> [BRANO DI LETTURA]
....................

È altamente probabile che se amate il cinema vi siate già imbattuti in una qualche pellicola tratta da un romanzo dello showrunner di Smoke - Tracce di fuoco, Dennis Lehane. Bostoniano di ovvie origini irlandesi, Lehane è l'autore di romanzi da cui sono nati film come Mystic River, Shutter Island e Gone baby gone. Storie non semplici popolate da personaggi complicati. Che sono un po' il trait d'union dei suoi lavori. Dennis Lehane, da anni e anni, è attivo anche in ambito televisivo e, in materia di proposte esclusive targate Apple TV+, questa Smoke - Tracce di fuoco non è la sua prima collaborazione con il colosso della Mela Morsicata. Nel 2022 era difatti arrivata Black Bird dove, a guidare il cast, c'era Taron Egerton, presente anche con un credito di produttore esecutivo. Cosa che si ripete alla stessa maniera anche in questa nuova fatica.

....................

> [ELENCO DATI]
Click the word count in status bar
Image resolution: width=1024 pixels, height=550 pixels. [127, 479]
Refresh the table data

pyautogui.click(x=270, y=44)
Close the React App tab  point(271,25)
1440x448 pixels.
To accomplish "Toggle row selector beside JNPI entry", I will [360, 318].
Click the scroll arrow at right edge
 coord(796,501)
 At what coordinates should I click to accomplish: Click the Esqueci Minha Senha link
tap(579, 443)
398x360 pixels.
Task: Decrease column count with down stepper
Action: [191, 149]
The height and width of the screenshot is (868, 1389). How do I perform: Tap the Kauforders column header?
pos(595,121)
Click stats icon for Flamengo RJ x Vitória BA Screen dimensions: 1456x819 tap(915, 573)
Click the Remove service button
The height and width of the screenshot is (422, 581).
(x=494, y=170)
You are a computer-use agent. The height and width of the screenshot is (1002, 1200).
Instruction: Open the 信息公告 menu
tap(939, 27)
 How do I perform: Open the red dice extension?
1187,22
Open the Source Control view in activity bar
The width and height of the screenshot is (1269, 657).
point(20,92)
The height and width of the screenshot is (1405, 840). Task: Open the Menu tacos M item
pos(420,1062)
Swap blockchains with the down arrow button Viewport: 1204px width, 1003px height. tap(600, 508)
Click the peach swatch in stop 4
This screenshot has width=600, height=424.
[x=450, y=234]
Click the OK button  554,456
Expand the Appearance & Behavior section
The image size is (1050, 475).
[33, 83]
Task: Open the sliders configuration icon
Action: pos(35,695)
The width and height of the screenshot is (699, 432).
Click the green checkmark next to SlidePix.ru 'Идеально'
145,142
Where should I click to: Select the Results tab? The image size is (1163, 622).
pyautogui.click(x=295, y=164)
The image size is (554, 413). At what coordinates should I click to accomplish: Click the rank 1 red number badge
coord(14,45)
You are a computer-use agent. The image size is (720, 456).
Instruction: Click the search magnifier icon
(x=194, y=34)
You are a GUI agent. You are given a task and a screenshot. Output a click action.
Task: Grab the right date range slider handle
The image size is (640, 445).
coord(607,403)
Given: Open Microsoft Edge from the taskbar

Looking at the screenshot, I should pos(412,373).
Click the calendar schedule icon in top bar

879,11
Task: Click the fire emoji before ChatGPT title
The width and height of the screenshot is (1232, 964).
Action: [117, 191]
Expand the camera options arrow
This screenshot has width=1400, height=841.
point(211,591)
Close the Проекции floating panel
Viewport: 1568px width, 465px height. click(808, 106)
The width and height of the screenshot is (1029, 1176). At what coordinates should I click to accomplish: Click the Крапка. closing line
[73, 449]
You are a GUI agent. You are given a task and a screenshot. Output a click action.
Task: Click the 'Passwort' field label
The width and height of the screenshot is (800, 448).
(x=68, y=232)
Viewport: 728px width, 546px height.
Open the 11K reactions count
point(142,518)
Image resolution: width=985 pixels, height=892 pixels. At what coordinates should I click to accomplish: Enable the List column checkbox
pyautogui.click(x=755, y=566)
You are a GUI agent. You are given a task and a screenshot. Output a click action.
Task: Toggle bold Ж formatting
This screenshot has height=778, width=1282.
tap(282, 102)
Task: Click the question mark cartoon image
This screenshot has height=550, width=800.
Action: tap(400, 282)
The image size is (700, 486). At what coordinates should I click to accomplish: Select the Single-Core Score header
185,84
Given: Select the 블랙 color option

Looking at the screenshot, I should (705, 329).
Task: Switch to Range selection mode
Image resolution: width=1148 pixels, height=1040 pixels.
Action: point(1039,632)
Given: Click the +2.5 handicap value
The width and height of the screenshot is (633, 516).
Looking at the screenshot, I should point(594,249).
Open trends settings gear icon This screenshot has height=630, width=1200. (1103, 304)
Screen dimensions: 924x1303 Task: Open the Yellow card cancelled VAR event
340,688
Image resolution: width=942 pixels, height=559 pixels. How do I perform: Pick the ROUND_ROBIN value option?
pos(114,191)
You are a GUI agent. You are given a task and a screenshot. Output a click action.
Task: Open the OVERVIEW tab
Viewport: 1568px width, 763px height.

....................

> [SFIDA 1] Cita dal brano su Dennis Lehane il passo che comincia con "È altamente probabile" e prosegue fino a "questa nuova fatica.".
> [SFIDA 2] Per favore, riscrivi soltanto i record dall'inizio fino alla riga che contiene "coord(796,501)", inclusa, sostituendo "Refresh" con "Reload" e lasciando invariato tutto il resto.
Il brano e i record non hanno alcun legame tra loro.

> [RISPOSTA COMPLETA 1]
È altamente probabile che se amate il cinema vi siate già imbattuti in una qualche pellicola tratta da un romanzo dello showrunner di Smoke - Tracce di fuoco, Dennis Lehane. Bostoniano di ovvie origini irlandesi, Lehane è l'autore di romanzi da cui sono nati film come Mystic River, Shutter Island e Gone baby gone. Storie non semplici popolate da personaggi complicati. Che sono un po' il trait d'union dei suoi lavori. Dennis Lehane, da anni e anni, è attivo anche in ambito televisivo e, in materia di proposte esclusive targate Apple TV+, questa Smoke - Tracce di fuoco non è la sua prima collaborazione con il colosso della Mela Morsicata. Nel 2022 era difatti arrivata Black Bird dove, a guidare il cast, c'era Taron Egerton, presente anche con un credito di produttore esecutivo. Cosa che si ripete alla stessa maniera anche in questa nuova fatica.

> [RISPOSTA COMPLETA 2]
Click the word count in status bar
Image resolution: width=1024 pixels, height=550 pixels. [127, 479]
Reload the table data

pyautogui.click(x=270, y=44)
Close the React App tab  point(271,25)
1440x448 pixels.
To accomplish "Toggle row selector beside JNPI entry", I will [360, 318].
Click the scroll arrow at right edge
 coord(796,501)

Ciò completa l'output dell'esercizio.